**Page text**

Do the Right Thing
Do the Right Thing
By Jane Green
Chapter One: Flight, Fight, or Obey?
The law is something that is supposed to make life safer and easier for all of us. If we follow the law, we should be okay. If we don’t, then there will be consequences that will make us wish we had followed the law.
People who make crime their livelihood seem to have figured this out and plan accordingly. They calculate their risks and decide how to mitigate them.
For normal people, however, encounters with the law are sudden, unanticipated events, and therefore highly emotional for us. When we see a State Trooper parked along I-70, our pulse rate goes up; if we see the trooper pull into our lane of traffic, our hands start to sweat. We slow down regardless of how fast we are going.
If the trooper turns on his lights behind us, we get a little panicky. Thoughts of outrunning him or losing him by taking the next exit run through our minds. Alternatively, we get outraged and a little combative, thinking, “There are people out here going much faster than I am!” or “He should be going after real criminals instead of harassing honest, hardworking people who are just trying to get home to their families!”
When our brains perceive a threat to our wellbeing, they go into fight-or-flight mode. This is the reflexive response that would save us back in the day when it was a real live bear chasing us, not a Smokey whose car is right on our bumper with lights flashing and a siren beeping off-and-on to make sure he’s got our attention.

**Tasks to carry out**
[a] Output the chapter excerpt between "For normal people, however, encounters" and "we are going.", inclusive.
[b] According to the chapter excerpt, what reactions do we have when we see a State Trooper or see one pull into our lane, before he turns on his lights?
[c] Does the chapter excerpt support each of these statements? Answer yes or no for each, and quote the words that decide it.
(i) The trooper in the example is parked along I-70.
(ii) People who make crime their livelihood calculate their risks.
(iii) For normal people, encounters with the law are anticipated events.
The material that comes next is separate from the chapter excerpt.

**Extracted entries**
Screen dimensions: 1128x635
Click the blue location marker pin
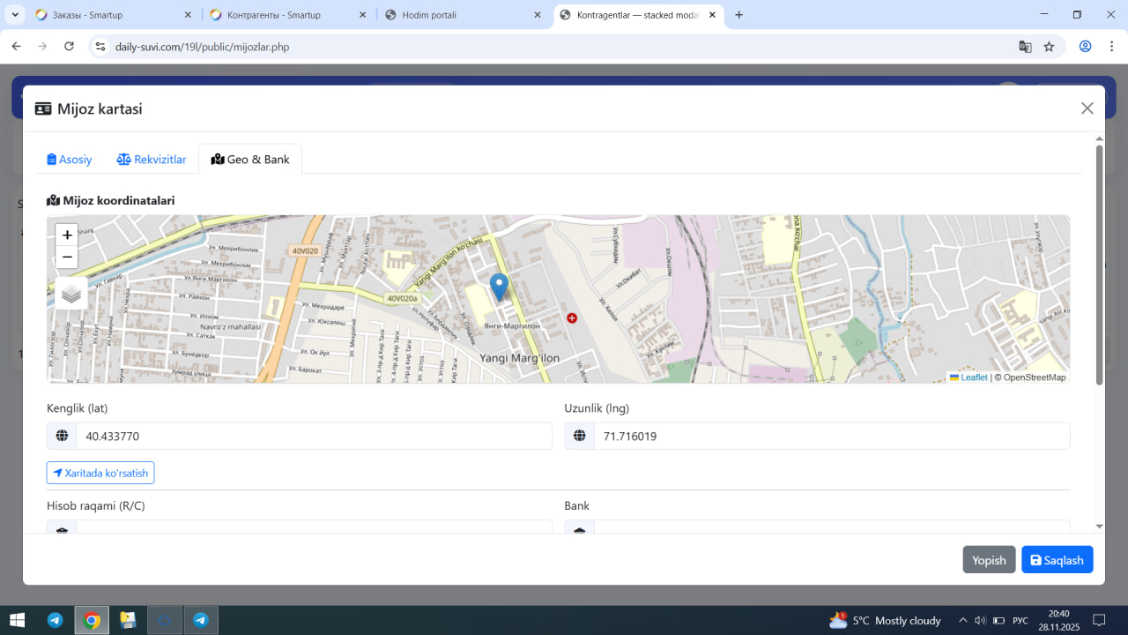[x=499, y=288]
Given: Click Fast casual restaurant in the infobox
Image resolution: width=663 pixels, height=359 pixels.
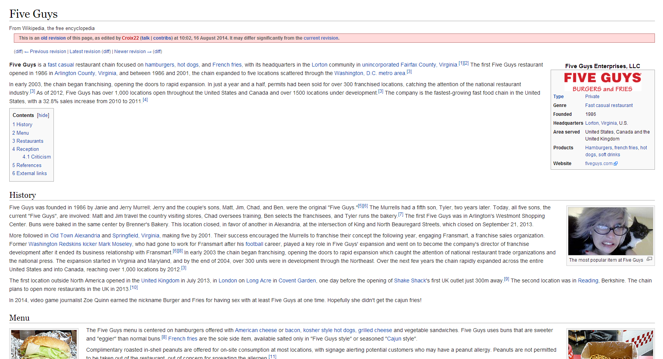Looking at the screenshot, I should click(609, 105).
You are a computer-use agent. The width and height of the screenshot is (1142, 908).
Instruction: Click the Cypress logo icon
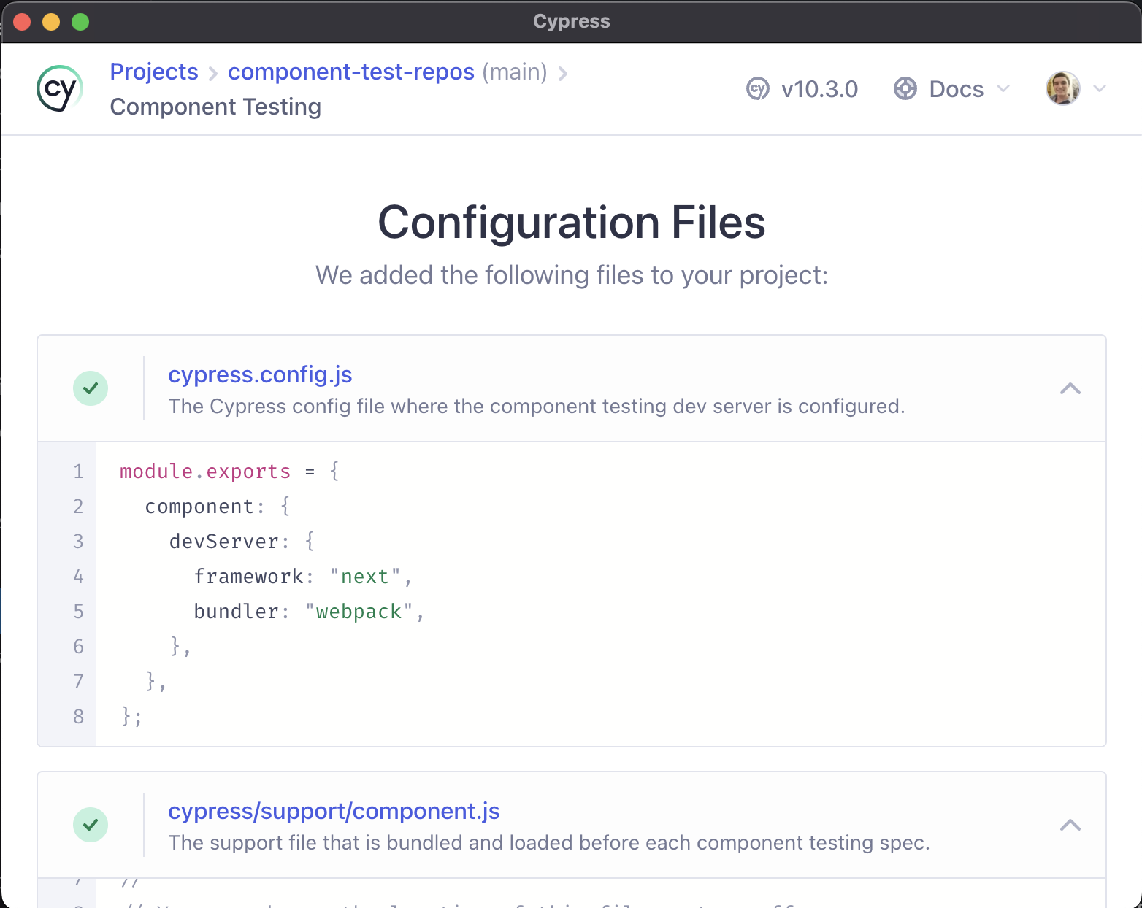tap(59, 88)
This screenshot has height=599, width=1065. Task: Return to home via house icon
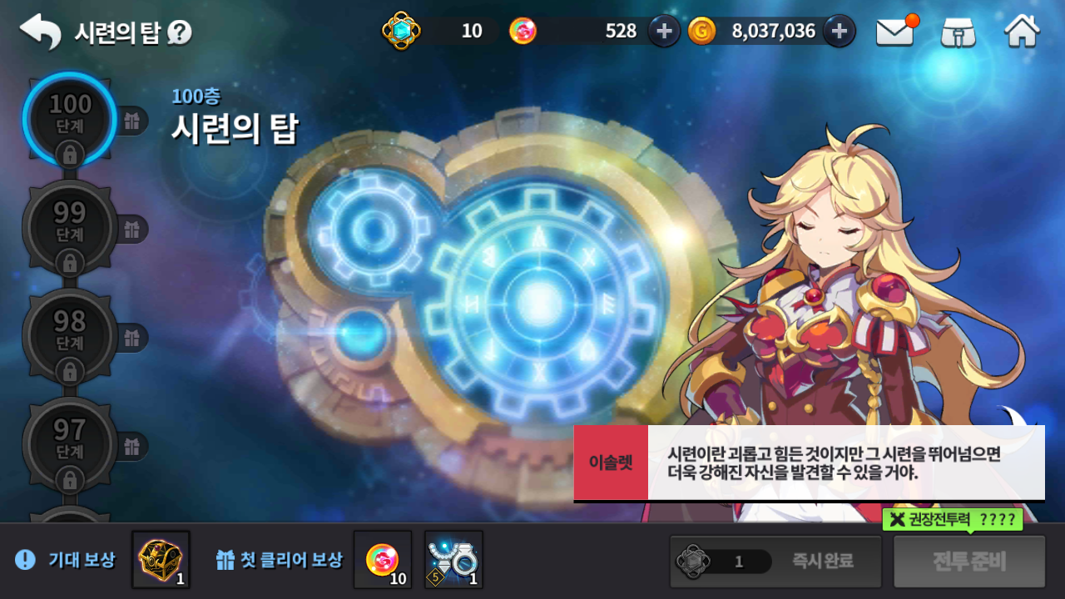[1022, 32]
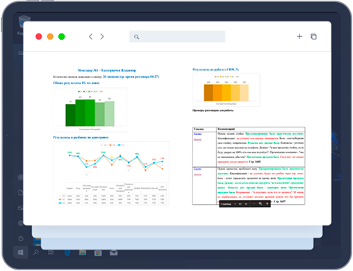Screen dimensions: 353x271
Task: Click the PDF toolbar zoom-out minus
Action: click(254, 203)
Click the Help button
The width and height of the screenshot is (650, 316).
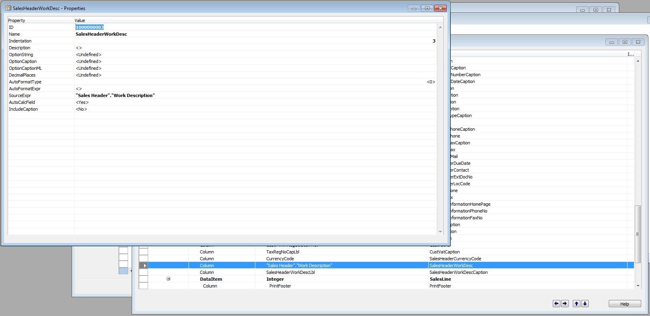click(624, 304)
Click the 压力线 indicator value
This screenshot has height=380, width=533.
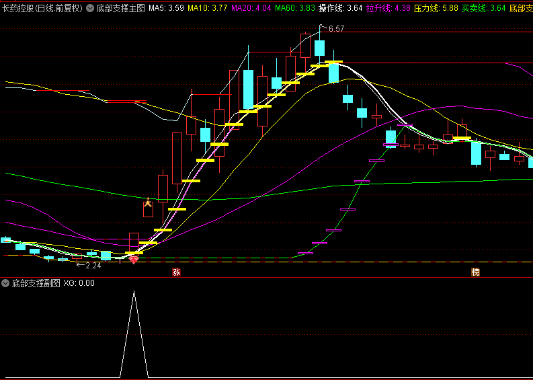click(436, 9)
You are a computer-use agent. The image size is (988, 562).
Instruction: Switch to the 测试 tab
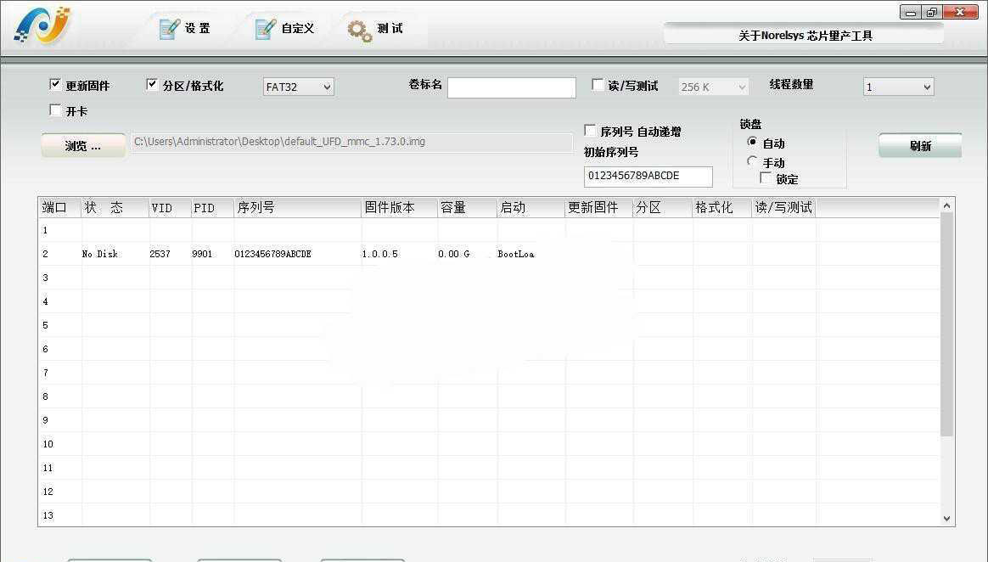pyautogui.click(x=389, y=29)
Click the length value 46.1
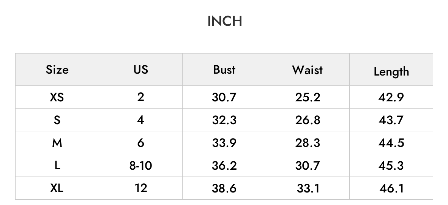Image resolution: width=448 pixels, height=205 pixels. (x=391, y=188)
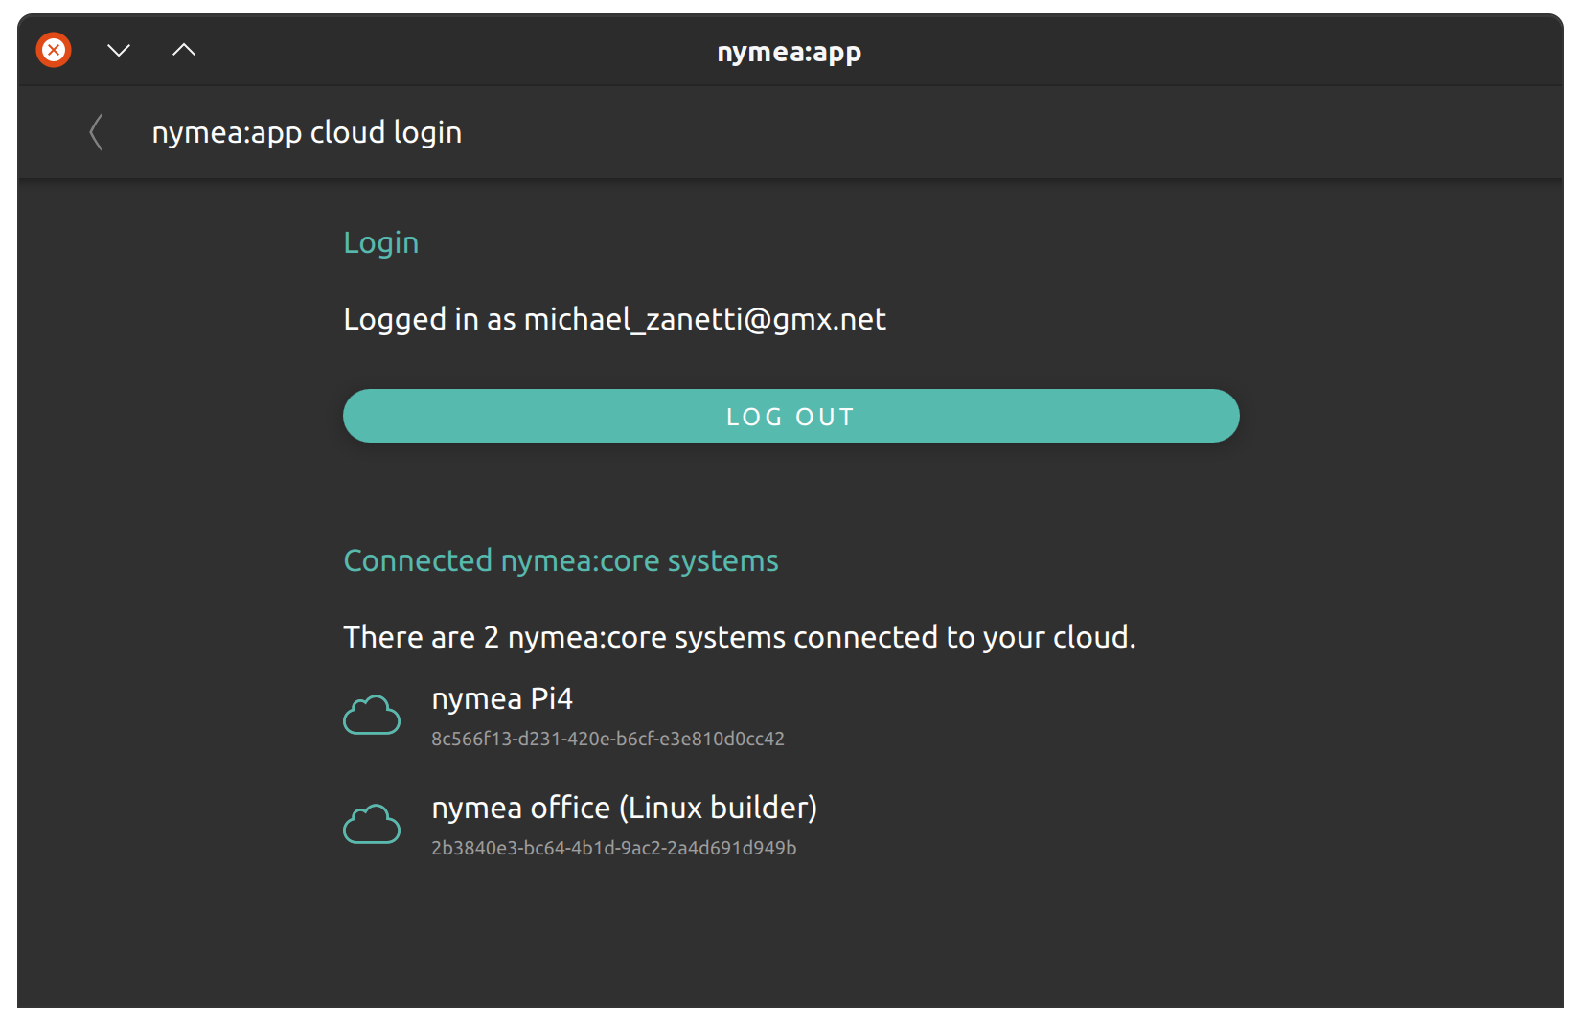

**Correct answers**
[a]
For normal people, however, encounters with the law are sudden, unanticipated events, and therefore highly emotional for us. When we see a State Trooper parked along I-70, our pulse rate goes up; if we see the trooper pull into our lane of traffic, our hands start to sweat. We slow down regardless of how fast we are going.

[b]
- Our pulse rate goes up.
- Our hands start to sweat.
- We slow down regardless of how fast we are going.

[c]
(i) Yes: "When we see a State Trooper parked along I-70"
(ii) Yes: "They calculate their risks and decide how to mitigate them."
(iii) No: "For normal people, however, encounters with the law are sudden, unanticipated events"